Software Dependencies

Node.js: Version 16+ with npm
Docker: For running Unmute services
Kyutai Unmute: Real-time voice AI system
- Provides <200ms latency voice conversations
- Includes STT (Whisper), LLM (via Ollama), and TTS models
- Requires GPU for optimal performance (CPU mode available)

AI Stack Requirements

The following services must be running (typically via Docker):

unmute-backend: WebSocket server on port 8765
unmute-stt: Speech-to-text service (Moshi-based, ~2.6GB VRAM)
unmute-tts: Text-to-speech service (Moshi-based, ~6.4GB VRAM)
ollama: LLM inference (requires ~4-8GB VRAM for good performance)

To start these services:

# Navigate to your Unmute/AI stack directory
docker compose up -d

GPU Memory Requirements: The full stack requires ~12-16GB VRAM total.
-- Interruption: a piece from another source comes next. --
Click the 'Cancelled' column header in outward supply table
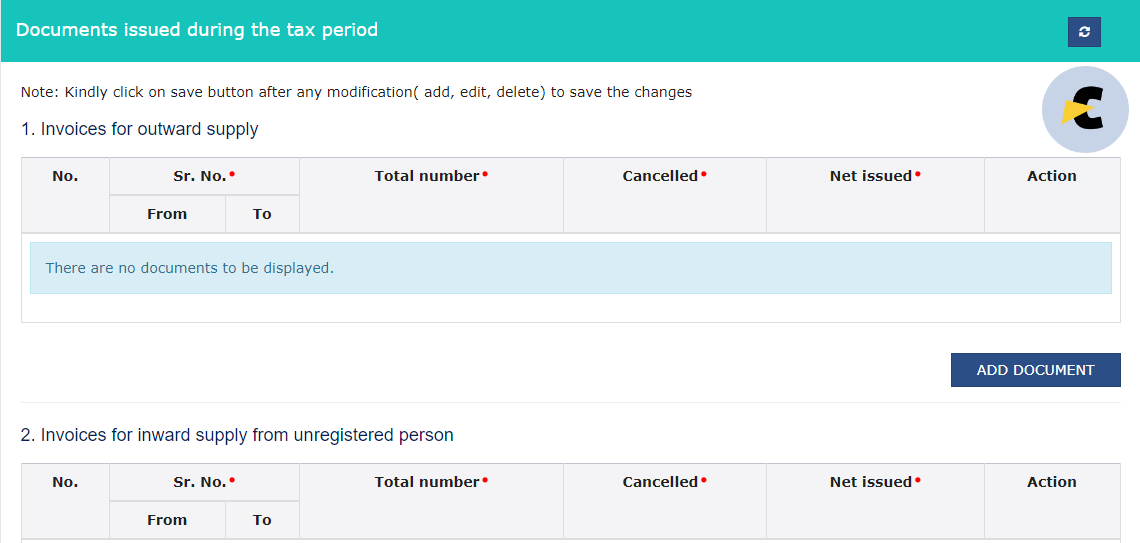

Ensure other GPU-intensive services are stopped to avoid CPU fallback.

Installation

# Clone the repository
git clone https://github.com/KnowAll-AI/Nod.ie.git
cd Nod.ie

# Install dependencies
npm install

# Copy required decoder files (if not already present)
cp node_modules/opus-recorder/dist/decoderWorker.min.wasm .

# Create environment configuration
cp .env.example .env
# Edit .env with your configuration

Required Files

Nod.ie uses the Opus decoder for audio playback:

decoderWorker.min.js - Opus decoder worker (included)
decoderWorker.min.wasm - WebAssembly module (copy from node_modules as shown above)

Running Nod.ie

npm start

Nod.ie will appear as a small circular overlay on your screen.

Usage

Nod.ie is an always-listening voice assistant that responds to your voice commands in real-time.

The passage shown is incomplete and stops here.